There are 5 ways I want Samantha involved in our community. They are these:
Volunteering (Serving): Since I serve at a local Women's Center, it has been a natural extension of DD's life to help out ever since she can remember. She counts change donations, sorts and hangs clothes, makes copies. She even helps me speak at local churches
And since I have a tremendous amount of trust for this girl, I am able to leave her unattended. (In a safe environment, where she can get to an adult if she needs something. Chill, y'all.) I tell her this is THE most important thing she could do for God right now. I counsel women. Give them their options and encourage them to choose LIFE. I also counsel women who have chosen abortion and just need to find healing in God's Word. This is hard to do, focus, give the Living Truth, and cry with another woman who is scared, when you know you have a kid sitting in the room next to you that might be tempted to knock on the door and ask when we are leaving or decide she is bored. But she never does. She plays. Draws. Helps out wherever it is needed-like when they are watching a distraught client's baby, so Sam occupies them. She talks to the other women who work at the Center. She has built up quite a relationship with each if them. Mostly Amy. She likes to tell Amy about gymnastics. And Amy will tell Sam about God. To Samantha, adults are grown up children who also make mistakes, the same as her. They are not scary authority figures she shouldn't talk to. And I thank God she feels this way, because I think she should enjoy all ages. (Although in the beginning, I'll admit it freaked me out when anyone older than Sam talked to her. I thought they must either be a creeper or want something.) Anyway, I'm off track. The fact that I can leave her alone without her causing a disruption or misbehaving gives me 1. Enormous pride in my child's behavior and 2. It lets me know that God gave me a child with her temperament because "He knew the plans he had for me."

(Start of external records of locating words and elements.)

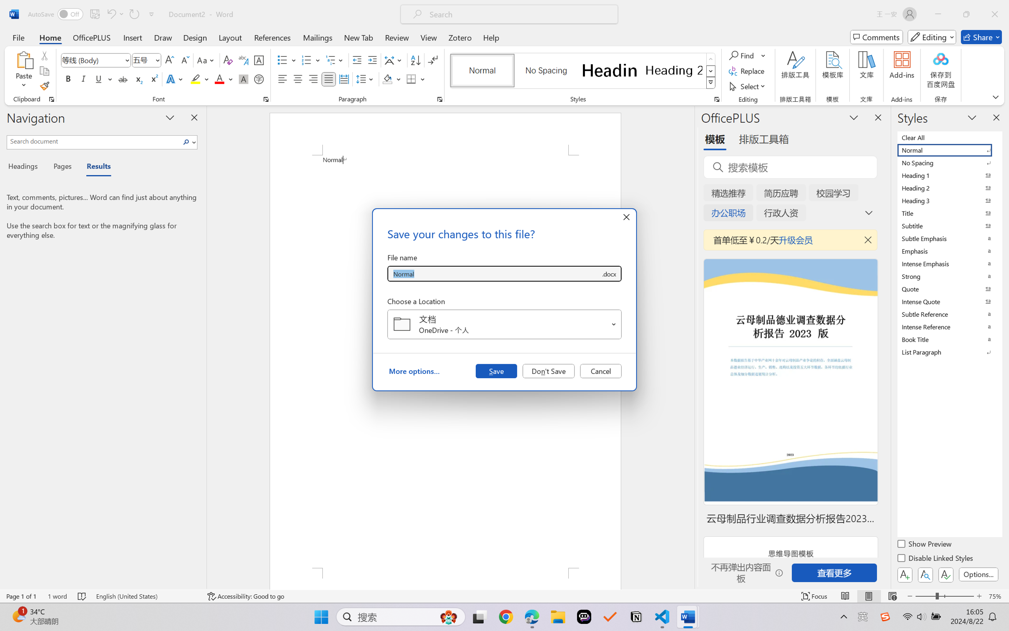 The height and width of the screenshot is (631, 1009). I want to click on 'Text Effects and Typography', so click(175, 78).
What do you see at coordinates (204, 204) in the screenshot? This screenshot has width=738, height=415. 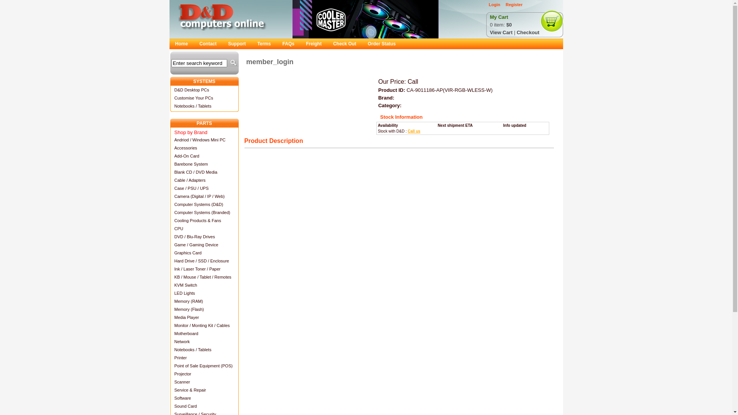 I see `'Computer Systems (D&D)'` at bounding box center [204, 204].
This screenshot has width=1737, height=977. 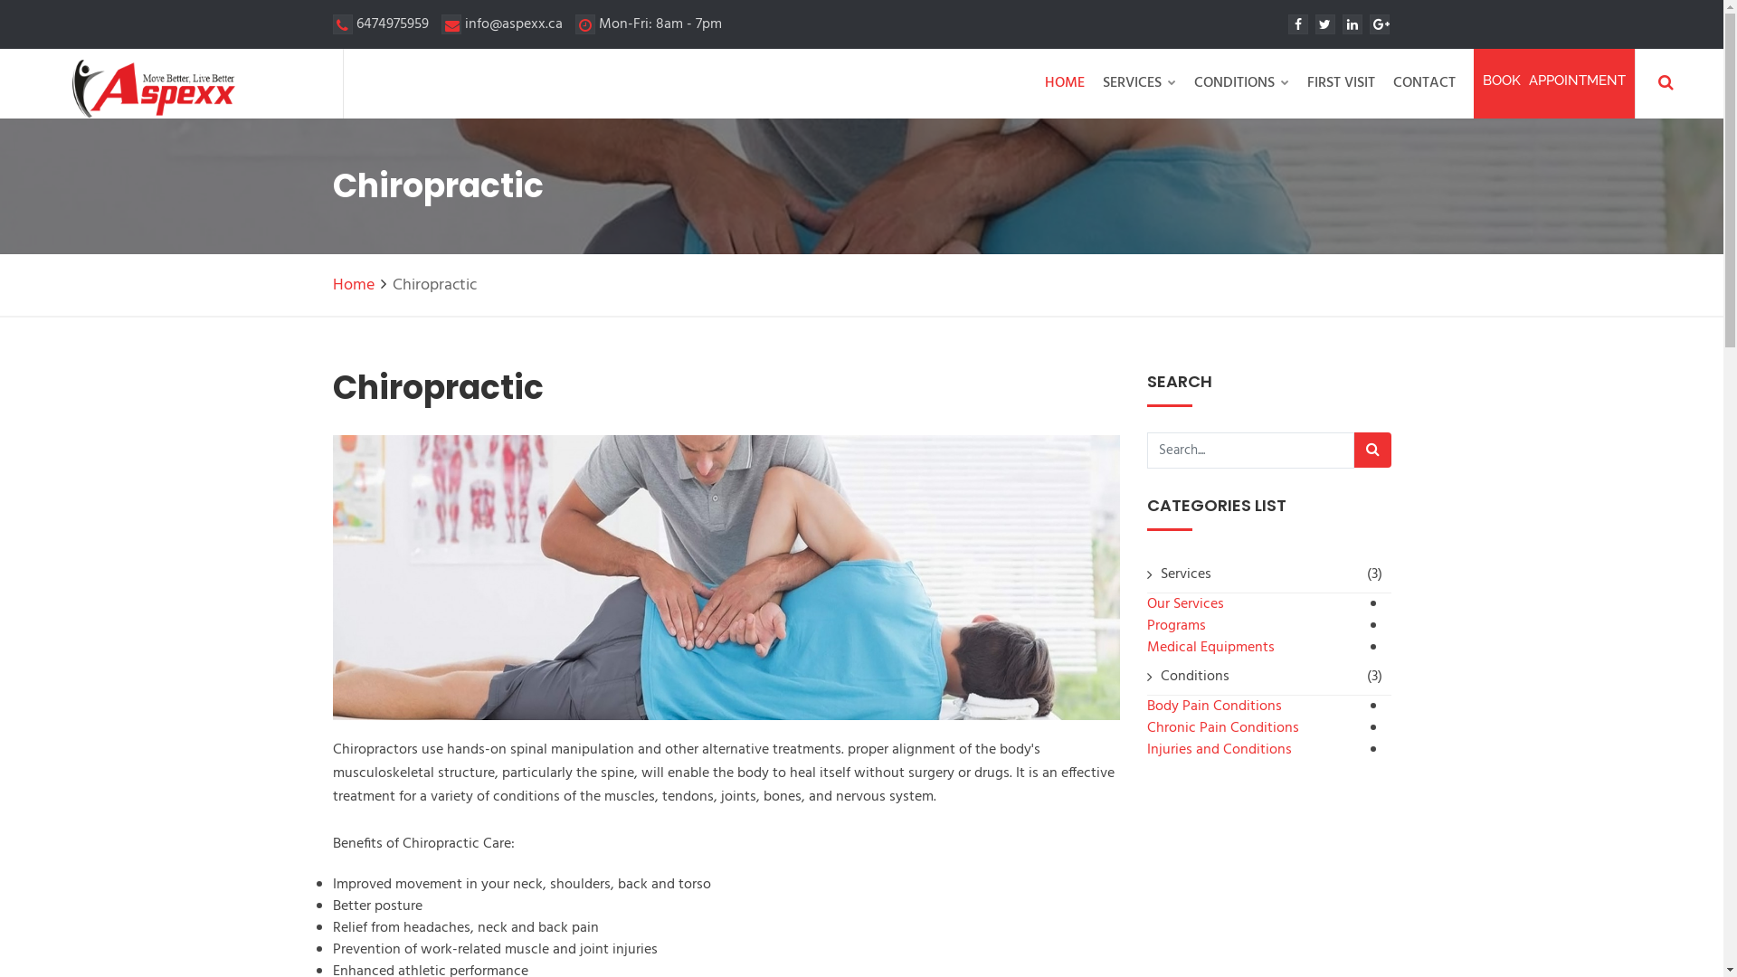 What do you see at coordinates (1185, 603) in the screenshot?
I see `'Our Services'` at bounding box center [1185, 603].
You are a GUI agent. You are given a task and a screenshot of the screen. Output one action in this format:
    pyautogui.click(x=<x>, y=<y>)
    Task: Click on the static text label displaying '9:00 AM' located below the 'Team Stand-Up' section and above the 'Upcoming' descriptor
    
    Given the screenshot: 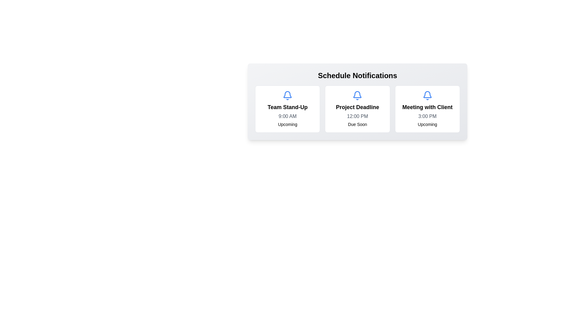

My point to all this being, through serving in her community regularly, Sam has learned 3 very important things. 1. She has learned to serve God. 2. She has learned her time is precious, and giving of your time is an amazing gift that can change someone's life Forever. And 3. She has formed close bonds with other Christian adults that can help guide her. I know those relationships will blossom and become a deeper as she grows. And 4. Not to mention all the office experience she will have. When she turns 18, she'll have 15 years experience. ;)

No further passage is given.